New causes of autism found in ‘junk’ DNA

Summary: Using artificial intelligence, researchers discover mutations in noncoding regions of the human genome that may result in autism. The noncoding mutations are associated with altered gene regulation in children with ASD. Additionally, the mutations affect gene expression in the brain and genes already linked to autism, such as those responsible for neuron development and migration.

Source: Simons Foundation

Leveraging artificial intelligence techniques, researchers have demonstrated that mutations in so-called ‘junk’ DNA can cause autism. The study, published May 27 in Nature Genetics, is the first to functionally link such mutations to the neurodevelopmental condition.

The research was led by Olga Troyanskaya in collaboration with Robert Darnell. Troyanskaya is deputy director for genomics at the Flatiron Institute’s Center for Computational Biology (CCB) in New York City and a professor of computer science at Princeton University. Darnell is the Robert and Harriet Heilbrunn Professor of Cancer Biology at Rockefeller University and an investigator at the Howard Hughes Medical Institute.

Their team used machine learning to analyze the whole genomes of 1,790 individuals with autism and their unaffected parents and siblings. These individuals had no family history of autism, meaning the genetic cause of their condition was probably spontaneous mutations rather than inherited mutations.

The analysis predicted the ramifications of genetic mutations in parts of the genome that do not encode proteins, regions often mischaracterized as ‘junk’ DNA. The number of autism cases linked to the noncoding mutations was comparable to the number of cases linked to protein-coding mutations that disable gene function.

The implications of the work extend beyond autism, Troyanskaya says. “This is the first clear demonstration of non-inherited, noncoding mutations causing any complex human disease or disorder.”
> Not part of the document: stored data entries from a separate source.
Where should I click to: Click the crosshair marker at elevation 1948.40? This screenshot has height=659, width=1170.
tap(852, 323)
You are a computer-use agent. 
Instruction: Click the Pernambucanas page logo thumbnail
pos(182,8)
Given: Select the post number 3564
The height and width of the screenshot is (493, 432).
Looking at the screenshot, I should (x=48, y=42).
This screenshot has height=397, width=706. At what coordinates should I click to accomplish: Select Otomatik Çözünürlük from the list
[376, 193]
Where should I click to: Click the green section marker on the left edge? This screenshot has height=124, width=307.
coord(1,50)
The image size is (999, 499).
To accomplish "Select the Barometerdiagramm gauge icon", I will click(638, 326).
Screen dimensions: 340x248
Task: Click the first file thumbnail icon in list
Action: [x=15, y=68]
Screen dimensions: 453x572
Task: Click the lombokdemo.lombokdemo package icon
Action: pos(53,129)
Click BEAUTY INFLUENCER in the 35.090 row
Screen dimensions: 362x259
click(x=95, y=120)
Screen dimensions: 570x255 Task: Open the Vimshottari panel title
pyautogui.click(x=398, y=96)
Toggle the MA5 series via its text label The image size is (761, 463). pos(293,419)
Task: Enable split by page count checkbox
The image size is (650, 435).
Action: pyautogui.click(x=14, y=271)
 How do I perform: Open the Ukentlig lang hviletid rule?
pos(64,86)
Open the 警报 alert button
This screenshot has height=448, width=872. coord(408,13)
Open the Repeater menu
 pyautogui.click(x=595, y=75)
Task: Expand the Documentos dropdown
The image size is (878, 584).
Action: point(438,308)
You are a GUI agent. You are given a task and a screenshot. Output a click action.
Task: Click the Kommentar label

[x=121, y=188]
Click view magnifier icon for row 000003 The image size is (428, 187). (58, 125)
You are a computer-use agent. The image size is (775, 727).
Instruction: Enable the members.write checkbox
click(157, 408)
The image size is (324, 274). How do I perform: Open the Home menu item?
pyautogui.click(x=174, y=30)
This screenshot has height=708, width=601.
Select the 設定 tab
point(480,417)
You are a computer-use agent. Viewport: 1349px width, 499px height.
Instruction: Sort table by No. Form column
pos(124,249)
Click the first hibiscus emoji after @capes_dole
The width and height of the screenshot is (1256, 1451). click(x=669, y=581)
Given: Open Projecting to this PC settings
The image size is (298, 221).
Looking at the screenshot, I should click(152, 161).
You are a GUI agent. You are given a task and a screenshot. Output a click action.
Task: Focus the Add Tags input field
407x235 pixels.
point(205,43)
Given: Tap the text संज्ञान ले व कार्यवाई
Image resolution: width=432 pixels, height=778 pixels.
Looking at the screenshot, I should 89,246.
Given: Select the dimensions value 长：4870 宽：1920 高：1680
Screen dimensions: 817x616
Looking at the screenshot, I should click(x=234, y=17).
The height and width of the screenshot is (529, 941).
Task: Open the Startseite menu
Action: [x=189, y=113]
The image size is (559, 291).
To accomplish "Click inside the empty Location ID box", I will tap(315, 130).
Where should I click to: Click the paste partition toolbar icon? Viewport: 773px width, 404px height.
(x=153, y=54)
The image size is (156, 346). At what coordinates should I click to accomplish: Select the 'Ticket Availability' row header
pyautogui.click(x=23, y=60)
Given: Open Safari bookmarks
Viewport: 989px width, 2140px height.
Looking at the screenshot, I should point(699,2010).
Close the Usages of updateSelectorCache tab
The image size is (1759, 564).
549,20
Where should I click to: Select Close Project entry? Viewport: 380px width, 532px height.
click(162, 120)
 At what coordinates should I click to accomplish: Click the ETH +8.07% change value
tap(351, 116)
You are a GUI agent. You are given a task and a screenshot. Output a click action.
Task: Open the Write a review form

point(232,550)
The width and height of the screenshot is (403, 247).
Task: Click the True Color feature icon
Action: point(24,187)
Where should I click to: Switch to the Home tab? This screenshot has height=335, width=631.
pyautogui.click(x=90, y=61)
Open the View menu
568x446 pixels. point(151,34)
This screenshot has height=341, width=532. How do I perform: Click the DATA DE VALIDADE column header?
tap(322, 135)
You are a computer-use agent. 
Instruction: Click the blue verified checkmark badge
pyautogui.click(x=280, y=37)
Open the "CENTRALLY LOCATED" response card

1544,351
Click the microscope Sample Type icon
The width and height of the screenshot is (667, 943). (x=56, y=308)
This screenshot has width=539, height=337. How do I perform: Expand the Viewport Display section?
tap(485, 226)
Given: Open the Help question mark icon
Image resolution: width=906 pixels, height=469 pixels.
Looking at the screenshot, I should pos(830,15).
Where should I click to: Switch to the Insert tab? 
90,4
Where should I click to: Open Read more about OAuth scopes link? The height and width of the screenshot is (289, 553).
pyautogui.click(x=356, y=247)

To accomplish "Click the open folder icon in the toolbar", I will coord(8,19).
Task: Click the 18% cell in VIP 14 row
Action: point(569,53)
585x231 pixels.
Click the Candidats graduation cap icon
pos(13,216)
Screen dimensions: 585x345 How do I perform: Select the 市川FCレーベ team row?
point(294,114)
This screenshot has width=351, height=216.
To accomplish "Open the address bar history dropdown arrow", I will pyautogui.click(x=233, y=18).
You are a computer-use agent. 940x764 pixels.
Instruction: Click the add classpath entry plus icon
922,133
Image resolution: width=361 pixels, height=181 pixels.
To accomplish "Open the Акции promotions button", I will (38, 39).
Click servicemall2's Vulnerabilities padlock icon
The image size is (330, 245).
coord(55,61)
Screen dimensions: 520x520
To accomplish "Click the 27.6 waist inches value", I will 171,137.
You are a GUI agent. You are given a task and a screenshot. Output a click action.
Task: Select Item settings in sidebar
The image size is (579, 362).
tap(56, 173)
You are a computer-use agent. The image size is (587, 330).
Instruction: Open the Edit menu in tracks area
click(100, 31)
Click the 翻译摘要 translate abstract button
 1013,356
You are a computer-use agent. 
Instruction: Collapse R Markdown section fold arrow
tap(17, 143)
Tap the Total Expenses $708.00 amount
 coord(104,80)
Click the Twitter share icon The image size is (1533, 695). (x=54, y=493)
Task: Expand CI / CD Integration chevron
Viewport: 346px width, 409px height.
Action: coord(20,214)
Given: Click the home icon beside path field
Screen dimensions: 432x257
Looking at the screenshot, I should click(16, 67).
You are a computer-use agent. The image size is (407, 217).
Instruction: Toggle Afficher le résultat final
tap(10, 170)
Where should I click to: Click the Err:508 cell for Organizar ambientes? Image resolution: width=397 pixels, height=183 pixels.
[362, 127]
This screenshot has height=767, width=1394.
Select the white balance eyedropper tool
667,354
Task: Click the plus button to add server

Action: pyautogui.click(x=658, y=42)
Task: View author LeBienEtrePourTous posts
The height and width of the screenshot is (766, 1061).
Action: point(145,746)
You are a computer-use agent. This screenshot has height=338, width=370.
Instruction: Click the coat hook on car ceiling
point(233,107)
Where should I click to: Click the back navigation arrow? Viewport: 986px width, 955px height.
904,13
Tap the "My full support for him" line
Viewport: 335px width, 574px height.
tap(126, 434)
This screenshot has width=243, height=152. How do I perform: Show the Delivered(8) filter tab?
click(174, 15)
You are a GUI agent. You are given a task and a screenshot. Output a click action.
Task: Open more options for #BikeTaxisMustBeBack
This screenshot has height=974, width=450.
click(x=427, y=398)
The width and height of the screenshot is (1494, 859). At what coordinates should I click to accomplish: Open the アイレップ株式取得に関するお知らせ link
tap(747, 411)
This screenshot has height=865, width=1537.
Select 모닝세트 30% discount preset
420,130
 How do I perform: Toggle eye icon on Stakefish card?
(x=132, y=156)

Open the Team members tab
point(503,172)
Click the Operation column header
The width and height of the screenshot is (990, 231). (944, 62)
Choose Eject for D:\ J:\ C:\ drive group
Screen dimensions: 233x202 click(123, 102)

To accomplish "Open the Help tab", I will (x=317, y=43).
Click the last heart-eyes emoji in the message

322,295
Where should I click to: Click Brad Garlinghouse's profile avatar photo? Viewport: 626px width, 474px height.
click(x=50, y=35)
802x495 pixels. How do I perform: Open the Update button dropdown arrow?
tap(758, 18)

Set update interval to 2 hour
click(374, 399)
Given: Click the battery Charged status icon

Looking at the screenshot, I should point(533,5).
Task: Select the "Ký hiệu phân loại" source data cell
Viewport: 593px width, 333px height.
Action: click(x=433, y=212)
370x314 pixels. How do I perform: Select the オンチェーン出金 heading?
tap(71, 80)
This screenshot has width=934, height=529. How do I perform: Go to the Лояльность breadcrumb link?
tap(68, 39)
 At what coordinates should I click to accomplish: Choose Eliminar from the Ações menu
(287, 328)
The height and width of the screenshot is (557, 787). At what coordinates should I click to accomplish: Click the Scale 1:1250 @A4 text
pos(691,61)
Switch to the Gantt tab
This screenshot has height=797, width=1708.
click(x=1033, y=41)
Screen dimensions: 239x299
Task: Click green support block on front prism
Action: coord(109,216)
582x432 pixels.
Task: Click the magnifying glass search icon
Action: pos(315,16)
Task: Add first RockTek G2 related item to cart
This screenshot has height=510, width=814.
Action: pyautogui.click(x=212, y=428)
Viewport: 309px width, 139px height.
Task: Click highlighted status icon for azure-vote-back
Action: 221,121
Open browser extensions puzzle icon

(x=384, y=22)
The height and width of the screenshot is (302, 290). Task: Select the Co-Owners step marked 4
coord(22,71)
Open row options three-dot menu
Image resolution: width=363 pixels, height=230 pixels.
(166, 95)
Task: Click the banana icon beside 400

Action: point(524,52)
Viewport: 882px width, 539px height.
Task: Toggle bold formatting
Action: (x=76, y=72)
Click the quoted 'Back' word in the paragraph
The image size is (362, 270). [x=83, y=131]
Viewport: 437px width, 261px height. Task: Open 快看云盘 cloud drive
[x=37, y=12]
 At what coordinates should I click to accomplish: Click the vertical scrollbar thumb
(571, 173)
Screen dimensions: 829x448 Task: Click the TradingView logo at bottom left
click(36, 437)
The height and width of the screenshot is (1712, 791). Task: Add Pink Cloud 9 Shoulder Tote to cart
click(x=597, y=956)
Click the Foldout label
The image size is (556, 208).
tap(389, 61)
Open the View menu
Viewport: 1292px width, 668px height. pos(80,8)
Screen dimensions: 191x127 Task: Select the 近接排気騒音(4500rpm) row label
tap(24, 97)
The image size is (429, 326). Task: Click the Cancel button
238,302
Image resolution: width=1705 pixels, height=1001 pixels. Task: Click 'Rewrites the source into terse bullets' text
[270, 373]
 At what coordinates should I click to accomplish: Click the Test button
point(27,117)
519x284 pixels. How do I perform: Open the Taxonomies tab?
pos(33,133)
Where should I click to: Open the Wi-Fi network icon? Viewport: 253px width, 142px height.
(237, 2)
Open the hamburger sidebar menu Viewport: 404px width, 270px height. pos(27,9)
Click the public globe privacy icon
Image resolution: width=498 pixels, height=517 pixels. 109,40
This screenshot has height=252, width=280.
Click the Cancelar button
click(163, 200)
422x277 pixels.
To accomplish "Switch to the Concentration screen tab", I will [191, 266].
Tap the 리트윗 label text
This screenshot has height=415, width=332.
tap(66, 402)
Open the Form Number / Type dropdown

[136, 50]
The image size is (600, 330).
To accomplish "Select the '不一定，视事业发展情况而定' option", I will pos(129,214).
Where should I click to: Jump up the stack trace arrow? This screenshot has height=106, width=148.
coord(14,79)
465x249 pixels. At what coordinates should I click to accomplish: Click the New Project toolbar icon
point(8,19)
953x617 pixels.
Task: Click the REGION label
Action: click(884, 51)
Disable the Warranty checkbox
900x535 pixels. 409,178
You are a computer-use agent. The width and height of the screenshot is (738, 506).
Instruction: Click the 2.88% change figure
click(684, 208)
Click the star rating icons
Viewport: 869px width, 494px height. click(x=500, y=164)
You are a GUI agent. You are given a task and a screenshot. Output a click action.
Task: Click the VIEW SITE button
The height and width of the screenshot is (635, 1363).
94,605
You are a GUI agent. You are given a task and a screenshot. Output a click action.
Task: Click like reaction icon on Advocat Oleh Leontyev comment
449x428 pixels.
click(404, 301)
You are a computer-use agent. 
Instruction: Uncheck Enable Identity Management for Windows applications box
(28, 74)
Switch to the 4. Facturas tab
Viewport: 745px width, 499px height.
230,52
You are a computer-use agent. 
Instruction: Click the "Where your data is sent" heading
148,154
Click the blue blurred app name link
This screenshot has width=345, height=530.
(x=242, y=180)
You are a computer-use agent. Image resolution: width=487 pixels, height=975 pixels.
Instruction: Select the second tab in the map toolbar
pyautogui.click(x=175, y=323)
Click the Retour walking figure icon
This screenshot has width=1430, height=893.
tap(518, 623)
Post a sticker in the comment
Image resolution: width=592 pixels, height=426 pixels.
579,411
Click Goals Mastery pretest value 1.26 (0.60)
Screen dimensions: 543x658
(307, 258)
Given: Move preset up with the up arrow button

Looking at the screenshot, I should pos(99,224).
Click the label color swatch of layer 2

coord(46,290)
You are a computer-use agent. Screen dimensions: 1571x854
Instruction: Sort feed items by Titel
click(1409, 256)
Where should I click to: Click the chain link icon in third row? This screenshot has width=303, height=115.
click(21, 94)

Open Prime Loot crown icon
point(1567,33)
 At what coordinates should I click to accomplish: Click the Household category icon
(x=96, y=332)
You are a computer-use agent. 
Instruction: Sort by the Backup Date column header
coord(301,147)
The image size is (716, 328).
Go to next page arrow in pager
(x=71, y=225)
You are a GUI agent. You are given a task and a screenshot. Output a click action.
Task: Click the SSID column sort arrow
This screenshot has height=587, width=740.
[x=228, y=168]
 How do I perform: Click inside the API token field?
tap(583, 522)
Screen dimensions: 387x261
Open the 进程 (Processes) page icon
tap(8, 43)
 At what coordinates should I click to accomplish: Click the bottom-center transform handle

Scientists can apply the same techniques used in the new study to explore the role noncoding mutations play in diseases such as cancer and heart disease, says study co-author Jian Zhou of CCB and Princeton. “This enables a new perspective on the cause of not just autism, but many human diseases.”

Only 1 to 2 percent of the human genome is made up of genes that encode the blueprints for making proteins. Those proteins carry out tasks throughout our bodies, such as regulating blood sugar levels, fighting infections and sending communications between cells. The other 98 percent of our genome isn’t genetic dead weight, though. The noncoding regions help regulate when and where genes make proteins.

Mutations in protein-coding regions account for at most 30 percent of autism cases in individuals without a family history of autism. Evidence suggested that autism-causing mutations must happen elsewhere in the genome as well.

Uncovering which noncoding mutations may cause autism is tricky. A single individual may have dozens of noncoding mutations, most of which will be unique to the individual. This makes the traditional approach of identifying common mutations among affected populations nonviable.

Troyanskaya and her colleagues took a new approach. They trained a machine learning model to predict how a given sequence would affect gene expression.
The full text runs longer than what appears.